▶ _Work request_
Whatever the listing holds, output it without alteration.

-- Opening Marker --

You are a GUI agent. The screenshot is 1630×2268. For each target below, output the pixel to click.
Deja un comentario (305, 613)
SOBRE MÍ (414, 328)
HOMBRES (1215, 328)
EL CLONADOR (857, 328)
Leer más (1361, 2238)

-- Closing Marker --

▶ _Result of the exercise_
You are a GUI agent. The screenshot is 1630×2268. For each target below, output the pixel to click.
Deja un comentario (305, 613)
SOBRE MÍ (414, 328)
HOMBRES (1215, 328)
EL CLONADOR (857, 328)
Leer más (1361, 2238)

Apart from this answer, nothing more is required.